## EXERCISE GOAL
What is needed is an exact repeat of the entries, with no pictures in it.

## DATASET RECORDS
⟨

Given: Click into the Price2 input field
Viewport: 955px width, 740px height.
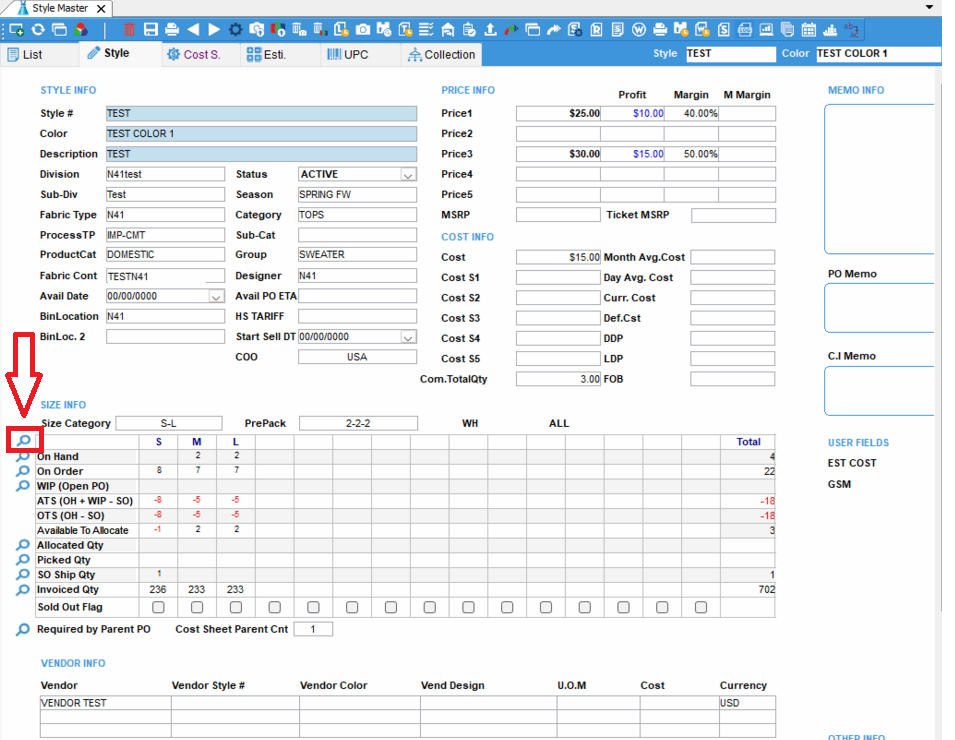Looking at the screenshot, I should click(558, 134).
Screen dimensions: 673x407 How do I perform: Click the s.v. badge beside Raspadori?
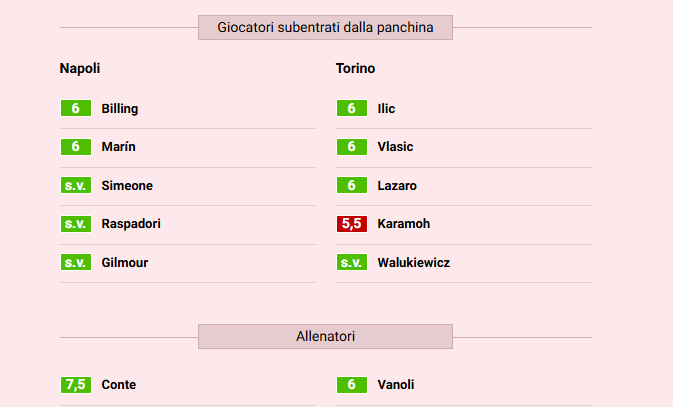[75, 224]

⟩

## EXPECTED OUTPUT
Given: Click into the Price2 input field
Viewport: 955px width, 740px height.
Looking at the screenshot, I should click(558, 134).
Screen dimensions: 673x407 How do I perform: Click the s.v. badge beside Raspadori?
[75, 224]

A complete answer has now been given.